By high school, I began to love storms. Around that same time, I was introduced to Wicca and energy. I started watching the pattern of birds before and after storms. I started to stare at the horizon as a storm rolled in and the clouds shifted darker or lighter. I stood still as the precursor wind brushed my hair from my face and wrapped around me as it changed directions, not knowing which way to go. I started opening myself to the storm, taking the tumultuous, powerful energy into me like taking that first inhale of sweet, fresh wind in the spring. I would grin as strobe lightning took a hundred pictures of my spinning ceiling fan. I’d laugh as the thunder spit and growled overhead like a giant pissed off panther.
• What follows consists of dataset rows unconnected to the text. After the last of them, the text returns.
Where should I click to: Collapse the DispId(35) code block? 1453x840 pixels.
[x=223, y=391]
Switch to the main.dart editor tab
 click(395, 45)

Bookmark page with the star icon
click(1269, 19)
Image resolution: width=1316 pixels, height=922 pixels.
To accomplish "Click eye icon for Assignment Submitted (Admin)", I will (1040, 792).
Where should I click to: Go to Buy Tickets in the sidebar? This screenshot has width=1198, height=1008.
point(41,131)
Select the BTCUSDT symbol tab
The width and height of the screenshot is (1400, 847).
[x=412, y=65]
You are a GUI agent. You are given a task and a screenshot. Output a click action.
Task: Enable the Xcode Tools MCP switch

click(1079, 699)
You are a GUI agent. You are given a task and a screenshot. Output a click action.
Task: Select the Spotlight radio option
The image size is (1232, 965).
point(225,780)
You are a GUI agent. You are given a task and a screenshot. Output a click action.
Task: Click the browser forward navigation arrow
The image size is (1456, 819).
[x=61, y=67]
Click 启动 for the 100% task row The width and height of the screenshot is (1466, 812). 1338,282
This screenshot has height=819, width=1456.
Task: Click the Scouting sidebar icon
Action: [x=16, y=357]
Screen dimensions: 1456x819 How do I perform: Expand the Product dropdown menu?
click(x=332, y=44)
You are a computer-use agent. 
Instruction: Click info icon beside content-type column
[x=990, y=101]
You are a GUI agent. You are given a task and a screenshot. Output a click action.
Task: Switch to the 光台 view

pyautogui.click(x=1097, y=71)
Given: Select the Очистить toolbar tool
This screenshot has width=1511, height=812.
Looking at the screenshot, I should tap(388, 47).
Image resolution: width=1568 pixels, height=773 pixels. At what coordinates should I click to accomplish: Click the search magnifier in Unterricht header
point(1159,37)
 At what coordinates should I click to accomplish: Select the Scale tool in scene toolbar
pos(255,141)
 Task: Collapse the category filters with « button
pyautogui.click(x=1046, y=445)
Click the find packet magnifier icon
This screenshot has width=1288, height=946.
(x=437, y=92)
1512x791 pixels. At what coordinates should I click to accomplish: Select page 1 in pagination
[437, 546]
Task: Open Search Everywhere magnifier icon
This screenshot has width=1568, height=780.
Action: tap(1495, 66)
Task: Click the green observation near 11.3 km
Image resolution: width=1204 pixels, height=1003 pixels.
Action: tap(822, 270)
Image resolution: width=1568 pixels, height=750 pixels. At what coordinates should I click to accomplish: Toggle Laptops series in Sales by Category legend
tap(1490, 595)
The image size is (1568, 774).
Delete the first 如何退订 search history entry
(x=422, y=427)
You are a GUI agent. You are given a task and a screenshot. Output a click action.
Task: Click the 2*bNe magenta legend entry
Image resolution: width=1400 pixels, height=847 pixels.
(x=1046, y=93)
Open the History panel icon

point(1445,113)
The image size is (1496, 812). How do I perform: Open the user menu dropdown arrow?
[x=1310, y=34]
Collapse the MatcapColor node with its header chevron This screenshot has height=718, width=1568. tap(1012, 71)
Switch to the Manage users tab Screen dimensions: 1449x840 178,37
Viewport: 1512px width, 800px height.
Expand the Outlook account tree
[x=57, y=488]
It’s interesting to note that my love for storms grew as my family life deteriorated. My life inverted. I embraced the outer chaos while I strove to deny the household’s. I would lie in bed and imagine flying through the storm. Nobody bothered me when it was storming. While my parents hunkered down, I lived. I was free. I could control the energy roiling around me, control whether it affected me. I would bring it around me, bring it into me, and breathe. They could take away my walks, take away my music, but they couldn’t take away my storms.
To this day, when a storm arrives, it’s like a lost lover coming home. I look forward to spring and summer storms. I consider December storms and thundersnow to be Nature’s gift to me. If it storms after a bad day, it’s Nature consoling me, making me smile. If it storms after a really bad event that left me crying, it’s Nature’s way of providing a soothing embrace. The rain hushes, the wind wraps, the lightning is Nature’s anger on my behalf, and the thunder is Nature’s voice as it tells me that Karma will do its work in time and I needn’t worry.
Every so often, I try to physically personify storms. If they were a character, what would they manifest as? Or, would the character of storms be like the character of place, and I don’t need to change a thing? I’ve always given them an autonomous consciousness, would I need to give them anything else? If they were a human, would they be male or female? I haven’t decided. Both work just as well. If a character associated him or herself with storms, what gender would they be? Would it have to matter? Certainly I would incorporate scientific research into the character, make the personalities match, make them have tumultuous emotions before they explode in passion. Make them change colors, make their eyes flash, give them a stronger electromagnetic field, make them able to conjure other forces or other characters around them. For nature writing, I could make a creative nonfiction piece about my childhood and the growing mental and emotional abuse I received, research storms to explain how they work, and then explain how I would draw them around me.
One day I may incorporate storms as a sentient being into my stories. But right now, I’m comfortable enough just exploring them in my own time, in my own way. When the day comes that I make them a character, then that’s when it was supposed to happen.